Entries linking to slicer
"cut in relatively broad, thin pieces; cut into or through with a sharp instrument," late 15c., sclicen, from Old French esclicier, from escliz "splinter, fragment" (see slice (n.1)). The original reference is to beef. The sense in golfing, etc. is by 1890, "draw the face of the club across (the ball) in the act of hitting it," so called for the motion. Related: Sliced; slicing.
No matter how thick or how thin you slice it it's still baloney. [Carl Sandburg, "The People, Yes," 1936]
Sliced bread, of a loaf pre-cut into slices, is attested from 1929 and was touted in advertisements; with the phrase greatest thing since ... it is attested by 1969.

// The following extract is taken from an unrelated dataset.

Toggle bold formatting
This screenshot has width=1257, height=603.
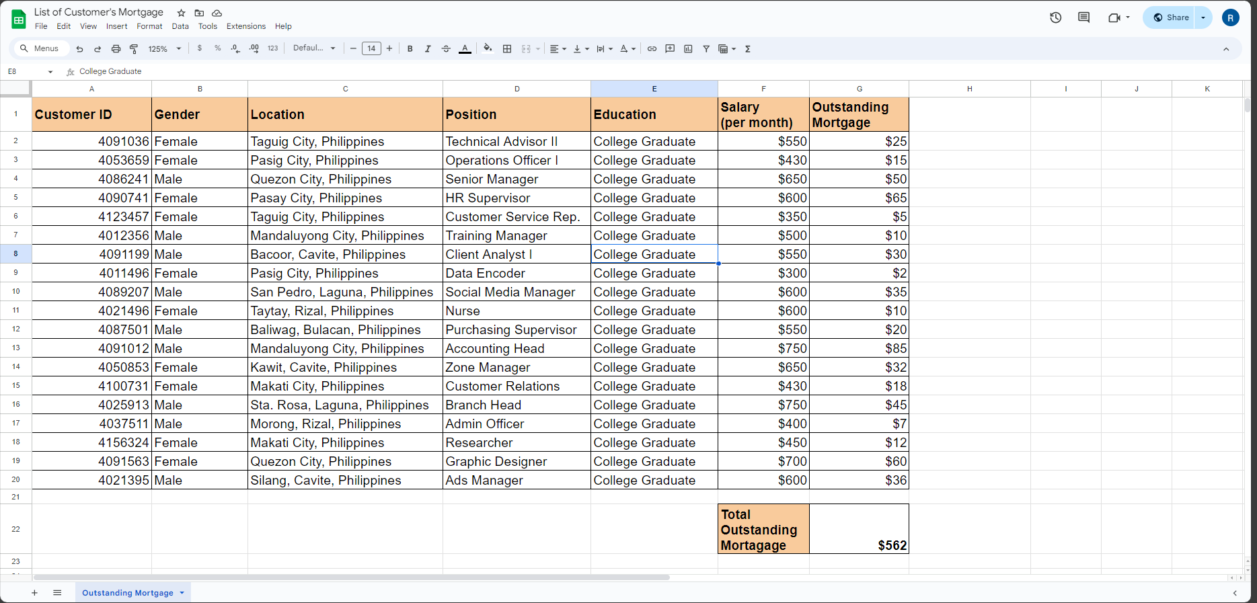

With the advent of ready sliced bread the bread board, the bread knife and the slicing machine pass out of the picture. Sliced bread is a radical departure in the baking industry and although the Weber Baking Company will continue to supply the trade with unsliced loaves, the company anticipates an unusual run on the ready sliced loaf. [Western Hospital Review, vol. xiv, 1929]
c. 1300, sclice, "a splinter, a fragment," from Old French escliz "splinter, broken piece of wood" (Anglo-French sclice, Modern French éclisse), a back-formation from esclicier "to splinter, shatter, smash," from Frankish *slitan "to split" or some other Germanic source (compare Old High German slihhan; see slit (v.)).
The meaning "thin, broad piece cut from something" emerged early 15c., with thereafter many technical applications to specific thin, broad things. Slice of life (1895) translates French tranche de la vie, a term from French Naturalist literature.